Its vogue had, nevertheless, been brilliant and sustained. Advanced thinkers in the time of Louis Quatorze piqued themselves upon being Cartesians. The vortical hypothesis was novel—it seemed daring; and though it might not be true, it had plausibility enough for fashionable currency. Nor did it deserve the unmitigated contempt with which it was treated by Delambre. A glance at the skies makes us pause before condemning it to scornful oblivion. Just two centuries after its promulgation the first spiral nebula was identified in Canes Venatici. That the heavens swarm with analogous objects is certain, and their status as partially developed systems is visible in every line of their conformation. Our own planetary world may, or may not, have traversed the stage they so copiously illustrate; but in any case they prove beyond question that vortices variously conditioned are prevalent among the forms assumed by cosmic masses advancing towards an orderly arrangement.

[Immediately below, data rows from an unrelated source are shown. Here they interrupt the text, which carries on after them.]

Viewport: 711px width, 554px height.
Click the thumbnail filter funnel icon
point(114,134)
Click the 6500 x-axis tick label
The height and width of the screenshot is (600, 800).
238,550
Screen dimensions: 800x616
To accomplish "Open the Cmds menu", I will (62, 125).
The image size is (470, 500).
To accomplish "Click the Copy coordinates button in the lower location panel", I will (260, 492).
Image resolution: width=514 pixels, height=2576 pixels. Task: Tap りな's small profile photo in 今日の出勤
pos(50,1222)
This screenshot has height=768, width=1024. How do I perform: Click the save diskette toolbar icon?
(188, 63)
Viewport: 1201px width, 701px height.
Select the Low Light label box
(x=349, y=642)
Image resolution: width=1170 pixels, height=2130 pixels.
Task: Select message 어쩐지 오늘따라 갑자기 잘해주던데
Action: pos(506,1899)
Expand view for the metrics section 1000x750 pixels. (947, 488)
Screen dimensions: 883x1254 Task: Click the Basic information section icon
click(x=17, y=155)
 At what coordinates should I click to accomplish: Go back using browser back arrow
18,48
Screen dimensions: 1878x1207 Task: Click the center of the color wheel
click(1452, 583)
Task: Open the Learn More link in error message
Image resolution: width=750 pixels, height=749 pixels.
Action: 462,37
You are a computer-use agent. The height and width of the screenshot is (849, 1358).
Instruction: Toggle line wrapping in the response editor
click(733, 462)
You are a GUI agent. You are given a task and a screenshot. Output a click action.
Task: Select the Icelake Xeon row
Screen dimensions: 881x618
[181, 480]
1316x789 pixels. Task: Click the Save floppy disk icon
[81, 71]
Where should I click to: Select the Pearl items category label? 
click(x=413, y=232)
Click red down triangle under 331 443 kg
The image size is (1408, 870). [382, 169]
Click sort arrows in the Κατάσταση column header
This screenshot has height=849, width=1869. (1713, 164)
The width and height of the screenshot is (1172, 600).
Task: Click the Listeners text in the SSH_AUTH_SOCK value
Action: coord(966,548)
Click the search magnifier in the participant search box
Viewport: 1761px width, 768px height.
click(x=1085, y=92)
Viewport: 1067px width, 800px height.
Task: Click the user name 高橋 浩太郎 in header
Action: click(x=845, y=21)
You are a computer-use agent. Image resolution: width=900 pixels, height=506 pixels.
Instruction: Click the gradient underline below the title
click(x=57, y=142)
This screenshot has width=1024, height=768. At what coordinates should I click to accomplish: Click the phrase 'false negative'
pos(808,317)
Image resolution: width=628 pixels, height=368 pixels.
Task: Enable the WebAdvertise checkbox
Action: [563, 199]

Mystical cosmogonies belong to the period of ethnic infancy. They have not ceased to be current. World-fables must be invented wherever the obscure wonder of savage communities is excited by the mysterious spectacle of Nature's apparently designed operations and irresistible power. But they were superseded among peoples in the van of progress by philosophic cosmogonies at the epoch when Thales began to diffuse throughout Ionia the wisdom of the Egyptians and Chaldeans. Schemes, however, such as he and his successors elaborated result from the discourse of reason unfettered by any close attention to facts. They have been mostly wrought out by men who, in Delambre's words, 'Dissertaient à perte de vue, sans jamais rien observer, et sans jamais rien calculer.'

The insubstantial fabrics reared by them were then fatally discredited by Baconian methods and the Newtonian reign of law; they survived—forms of thought die slowly—but insecurely, with noticeably undermined foundations. Swedenborg was the last eminent reactionary, and his restoration in 1734 of the Cartesian gyrating medium as the motive power of the solar machine was a palpable failure. It could not be otherwise, since its inceptive idea had grown superannuated. The modern era of scientific cosmogony was at hand.

It was preceded by some remarkable attempts at sidereal generalization. Cosmology is the elder sister of cosmogony. What is must be studied before what was can be inferred. Precedent states remain visionary unless they can be closely linked to actual and observable conditions. Now about the middle of the eighteenth century an intelligible plan of the stellar universe, so far as the telescope had then disclosed it, began to be a desideratum. And the enterprise of supplying the need was undertaken independently by two men of obscure origin and imperfect education—one English, the other German.